What is Credential Stuffing?
“At its core, the RockYou2024 leak is a collection of real-world passwords used by individuals around the world, and it reveals that many of these passwords substantially increase the risk of ‘credential stuffing’ attacks.“, the researchers explained. But what does this English expression mean? Literally translated as “credential stuffing”, cybercriminals use it to use them on thousands of different web platforms, from private users to companies.
Some experts explain that credential stuffing is a method of “attack computer science where attackers use lists of compromised user credentials to violate a system and is based on the assumption that many users reuse usernames and passwords across multiple services. Statistics show that approximately 0.1% of compromised credentials attempted on another service will result in a successful login,” explains Imperva, an American software and services company.
How to protect yourself
It is easy to understand that the main targets are data for accessing email, social networks and home banking. To protect yourself, there are simple and basic rules that will make life difficult for hackers: first of all, it is a good idea to activate thetwo-factor authenticationor access to a restricted area via a six-digit code that will be automatically generated after we have correctly entered our password. The same goes for facial recognition or fingerprints (in devices that provide them) to authenticate that we are the ones accessing and not a malicious person.
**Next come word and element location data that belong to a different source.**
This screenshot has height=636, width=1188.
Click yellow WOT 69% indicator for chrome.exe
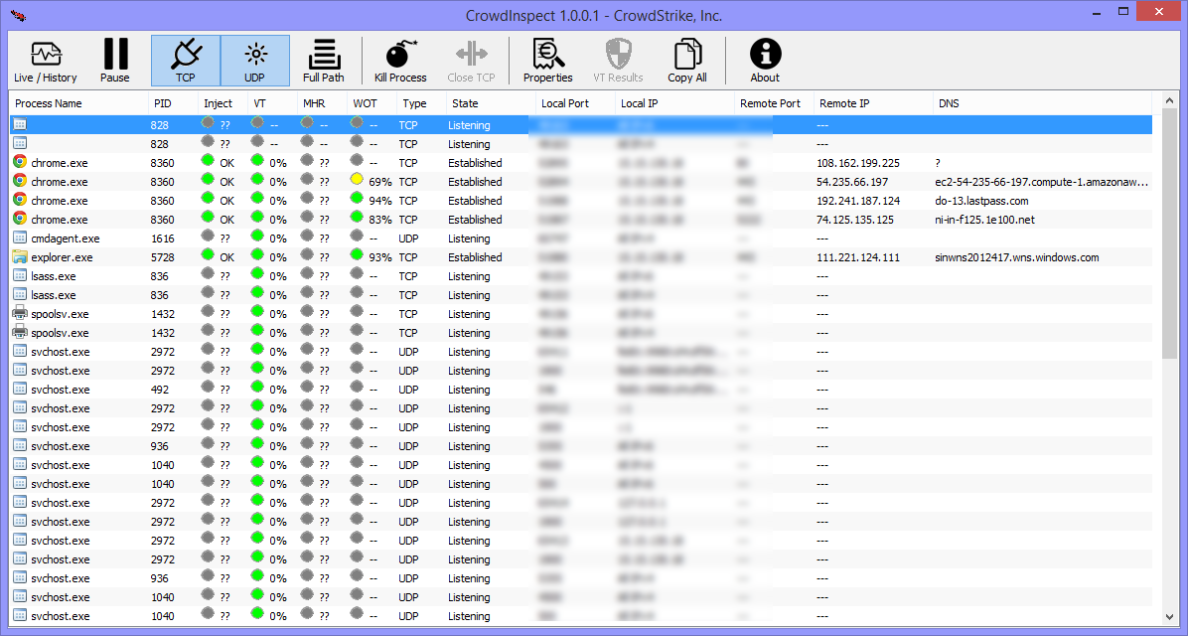click(x=358, y=182)
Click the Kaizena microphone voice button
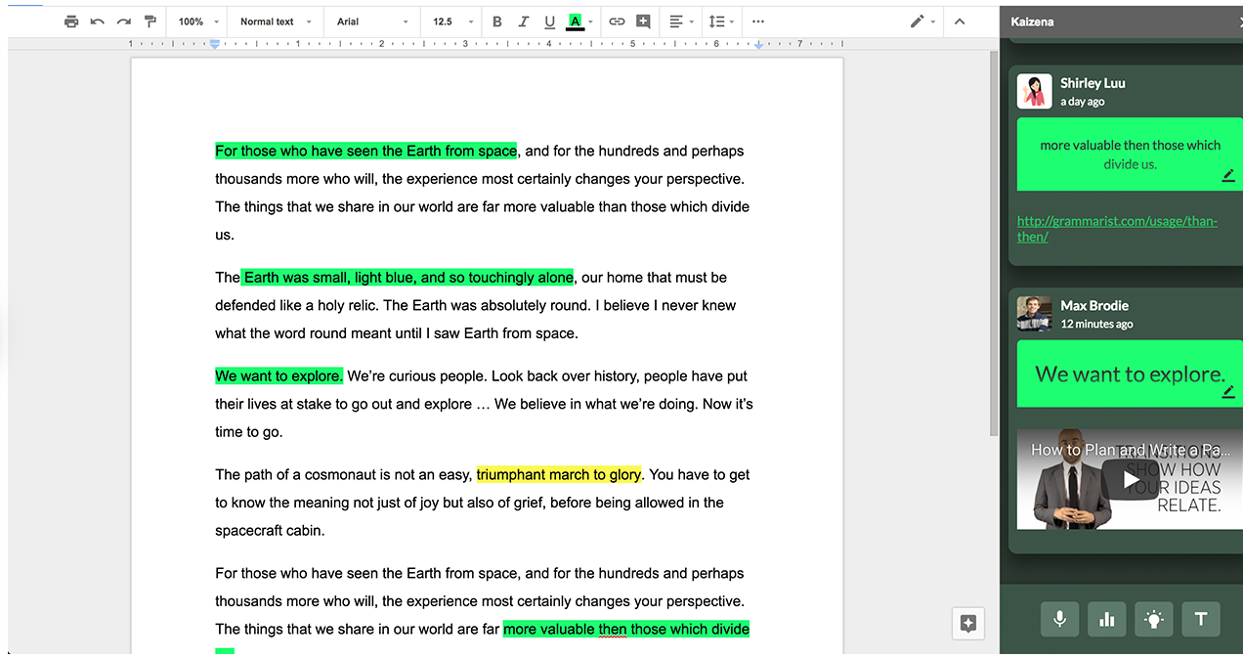 click(x=1059, y=619)
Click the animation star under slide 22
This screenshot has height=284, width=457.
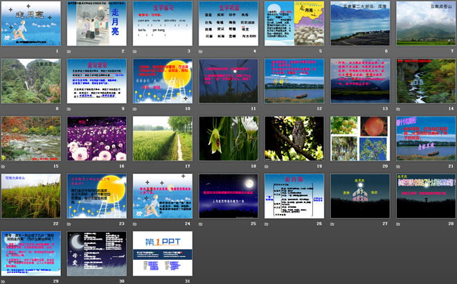pyautogui.click(x=3, y=224)
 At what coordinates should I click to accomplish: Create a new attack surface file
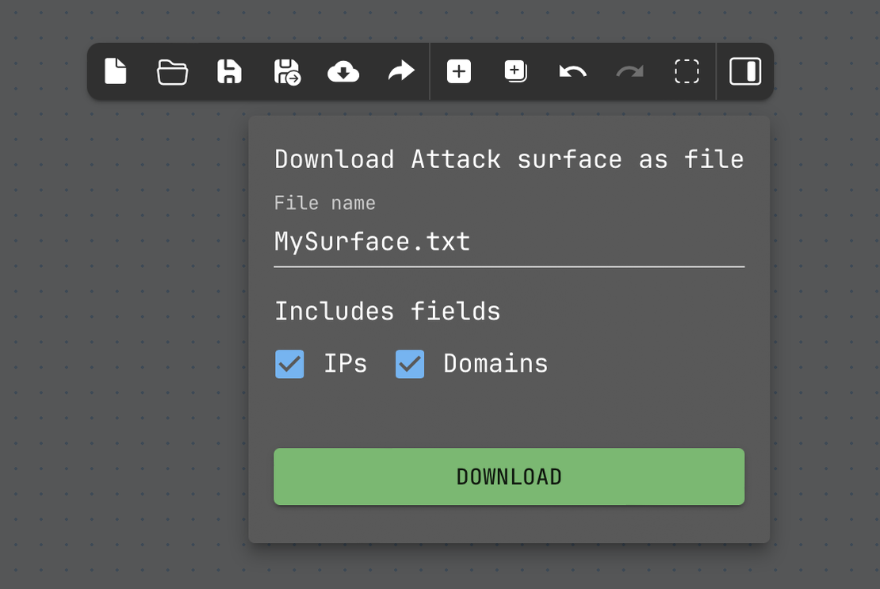115,71
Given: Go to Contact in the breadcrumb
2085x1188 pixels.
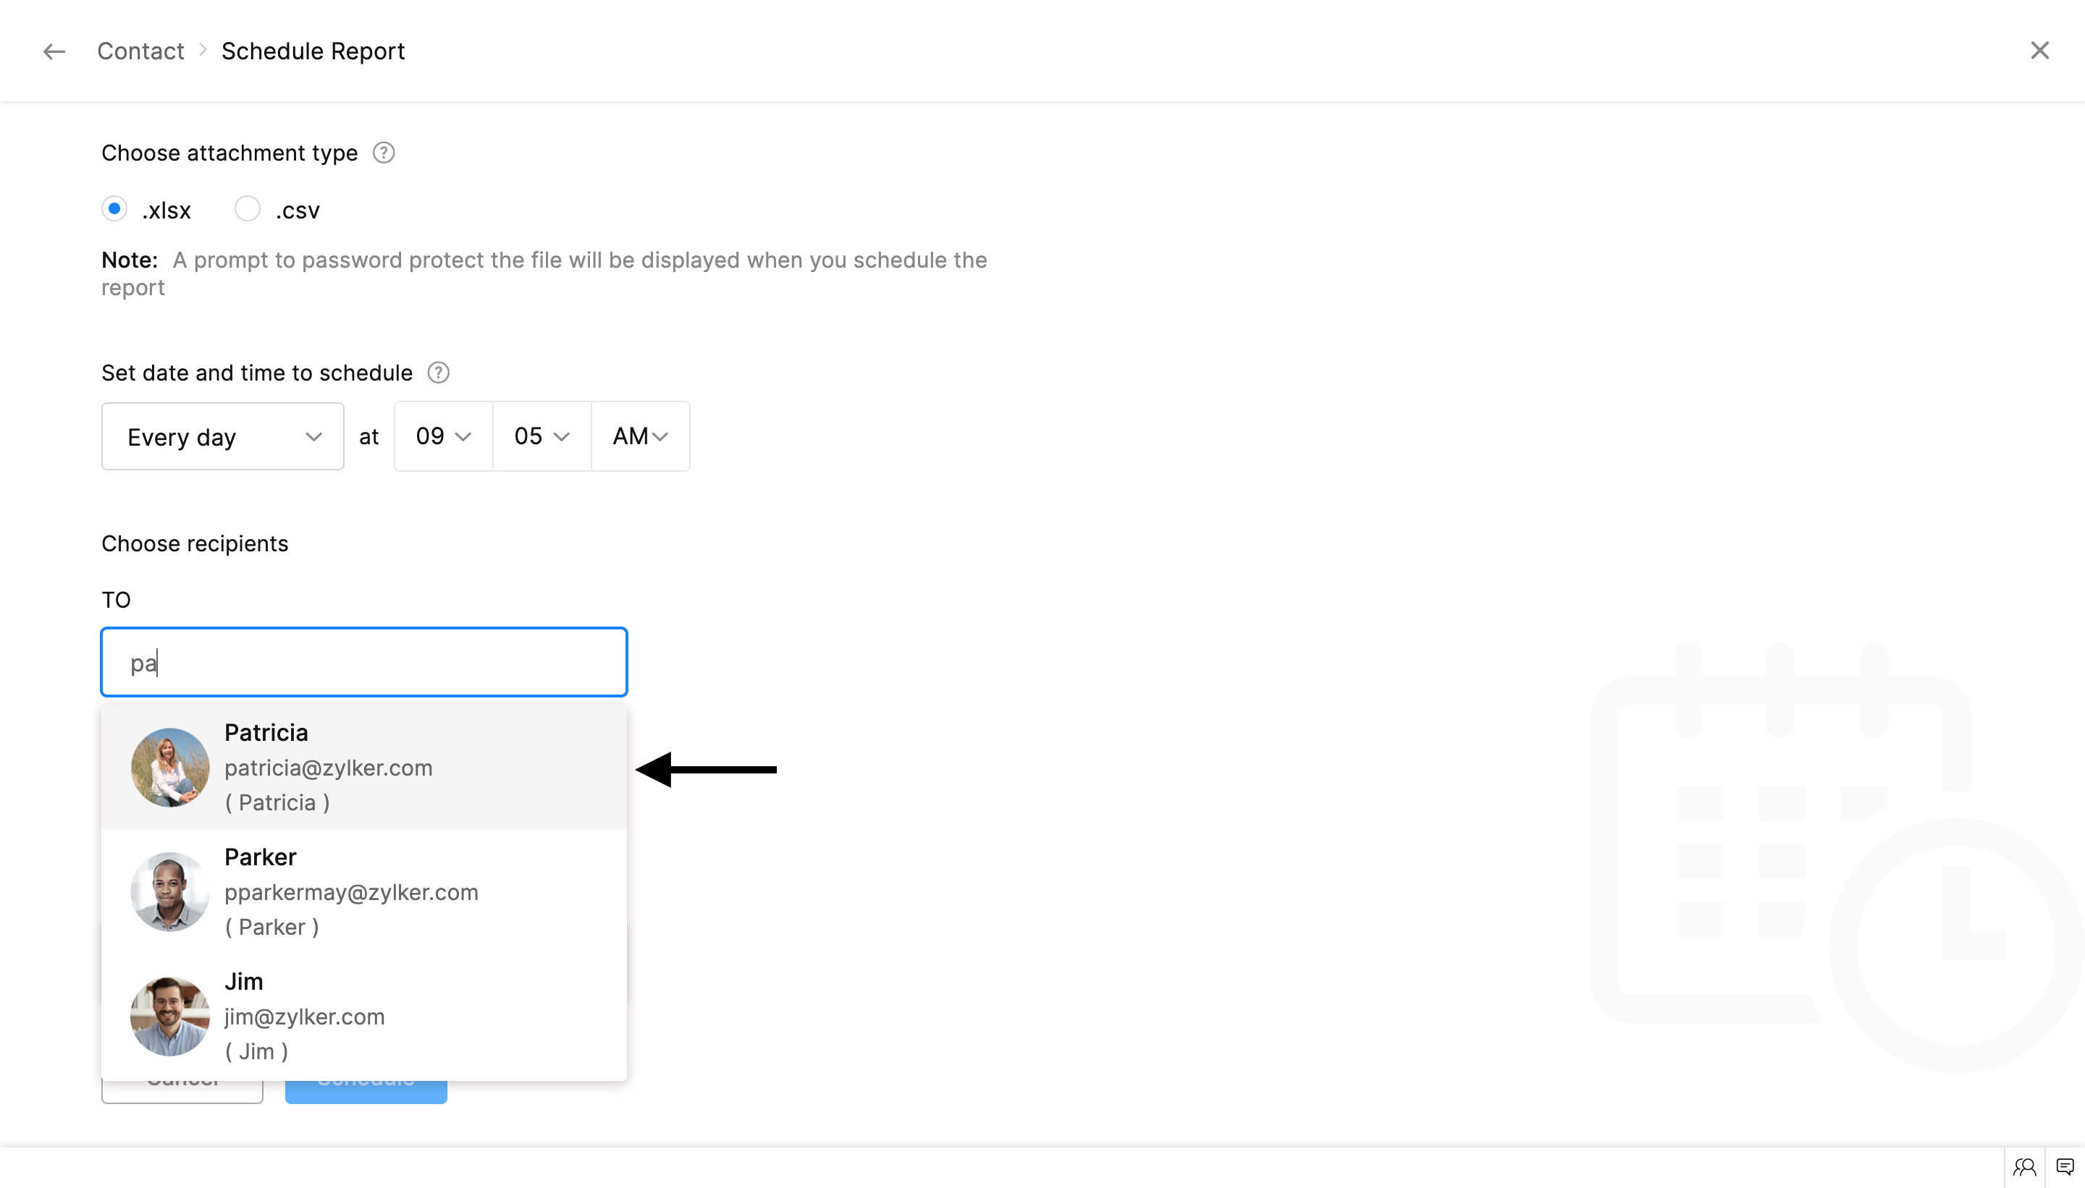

The second rule is even simpler: passwords must be change often (maximum every two-three months) and must be complex. What does this mean? That it would be good practice to enter at least one capital letter, at least one or two numbers and also a special character (such as exclamation points, brackets, etc.). To be sure that one of our accounts has been hacked, there are some websites that, after entering the address you want to check, give you an overview of the situation: one of these is called haveibeenpwned.com, another is cybernews.
com/password-leak-check.
Anyone who discovers that their email or social profile has been hacked should immediately change their login credentials, thus preventing further attempts by cybercriminals.